Il ne manque que la baraque à frites et le distributeur de boissons ! Une petite fontaine rafraîchissante a été construite, mais elle est alimentée par un tuyau plastique peu discret qui récupère de l’eau en amont. Nous sommes très loin du cirque de Gavarnie et de ses pinguicula accessibles uniquement après quelques heures de marche. L’été les autochtones viennent certainement rechercher dans ce site un peu de fraîcheur et passer la journée plus au calme que sur les plages toutes proches. Comme il est praticable facilement en voiture il doit souvent y avoir foule et les apprentis escaladeurs doivent causer à coup sûr des dégâts dans la petite colonie de pinguicula. Car malgré tout, les plantes sont bien là !
La population à cette époque est d’environ 200 plantes de petite taille, mais de très nombreuses graines ont germé, car on aperçoit un peu partout des plantules. Les plantes poussent principalement le long et sous une faille qu’il doit y avoir dans la roche et d’où un peu d’eau arrive à humidifier la zone. Sous un surplomb les mettant à l’abri de la pluie et du soleil, elles s’accrochent directement au rocher dans toutes les positions ou prospèrent sur un peu de « substrat » ou de mousse.
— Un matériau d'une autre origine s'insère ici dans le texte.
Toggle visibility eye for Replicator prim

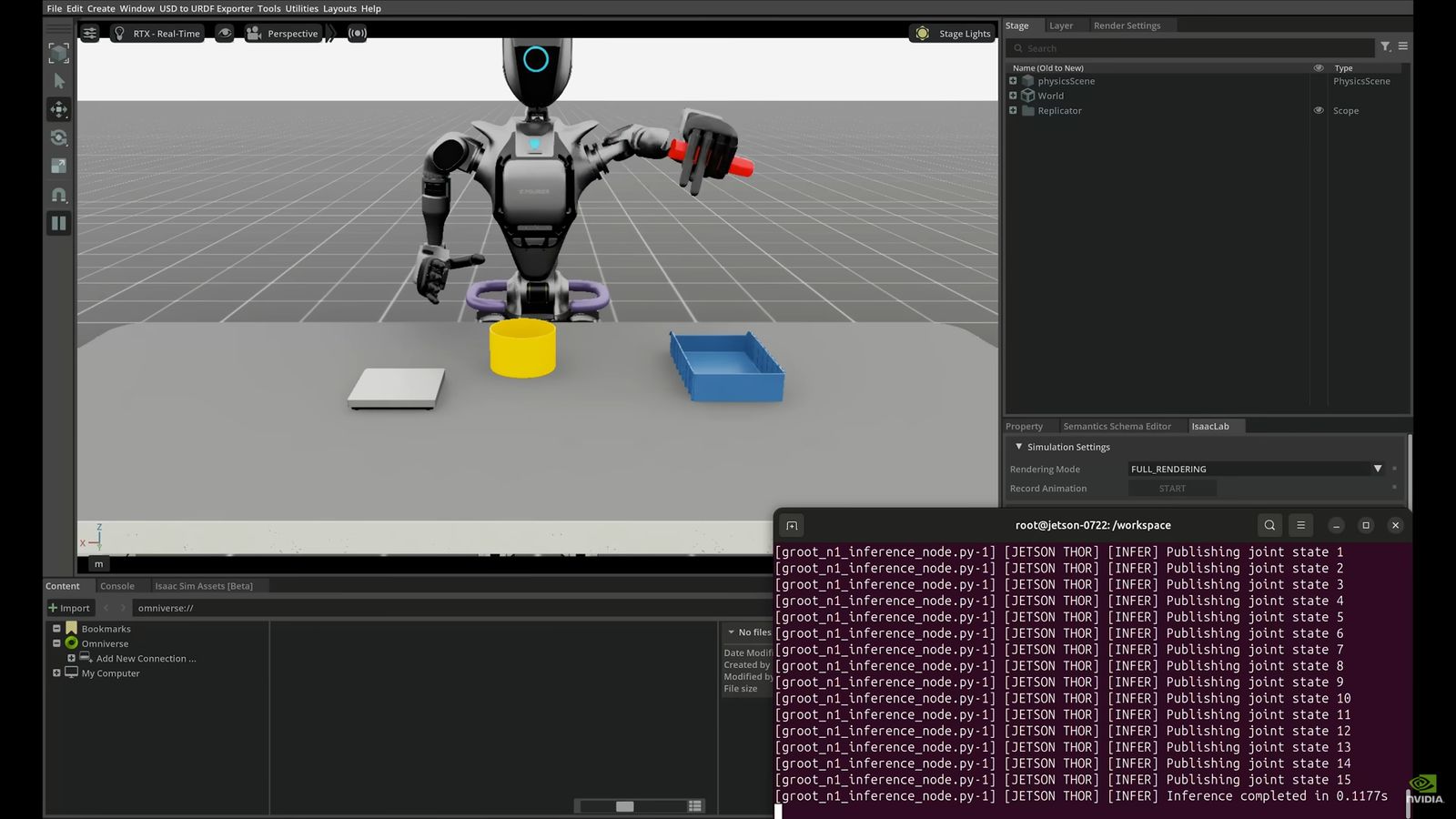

Je remarque que peu d’insectes sont capturés et qu’il ne semble pas y avoir de maladie ou de parasite sur les feuilles. Les plantes sont en très bon état et les hampes florales sont en cours de développement, mais comme annoncé aucune fleur n’est ouverte ; dommage, car c’était sûrement pour bientôt. Je suis un peu déçu, car sur un site Internet, on peut voir P.dertosensis du mont Caro in situ en fleur au mois d’avril 2004. Ce n’est pas le même endroit et l’altitude est nettement plus basse que celle de ce site. L’auteur indique néanmoins que lors d’une visite antérieure ces plantes n’étaient toujours pas en fleur à la fin mai !Après avoir pris de nombreux clichés et reçu la visite impromptue d’un garde, j’ai finalement regagné la côte en fin de journée afin de poursuivre mon séjour catalan.
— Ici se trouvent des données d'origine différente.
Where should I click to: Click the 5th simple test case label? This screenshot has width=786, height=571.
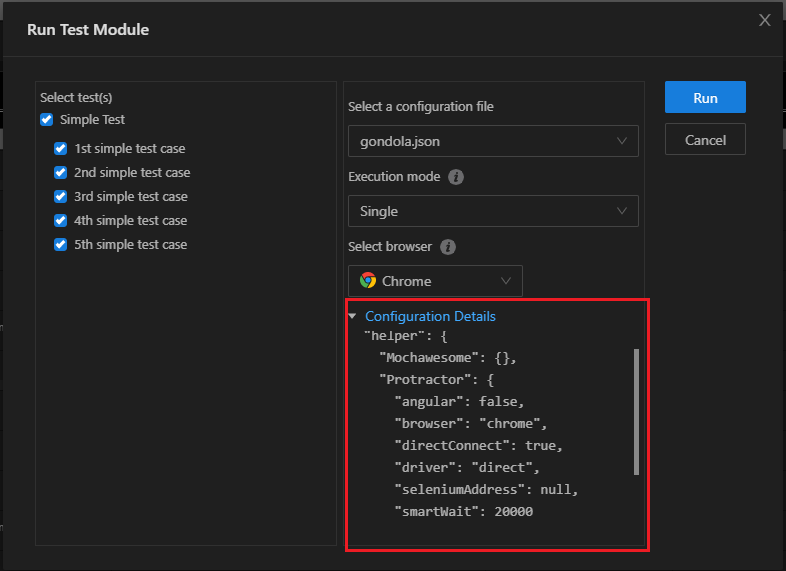130,245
Décrite récemment sous le nom de P.submediterranea, cette espèce hétérophylle qui pousse dans plusieurs sierras du sud et de l’est de l’Espagne s’appelle désormais P.dertosensis. Lors de sa première description elle avait était nommée comme P.grandiflora subsp.dertosensis. Bien que plus petites, les fleurs ressemblent à celles de
P. longifolia subsp.reichenbachiana,
Si vous désirez vous rendre sur le site, je vous recommande avant d’entreprendre l’ascension de vous arrêter au centre d’information à la sortie de Roquetes en direction du Mont Caro. Même si vous ne maîtrisez pas l’espagnol, un simple dictionnaire devrait suffire pour vous faire comprendre et obtenir les précieux renseignements.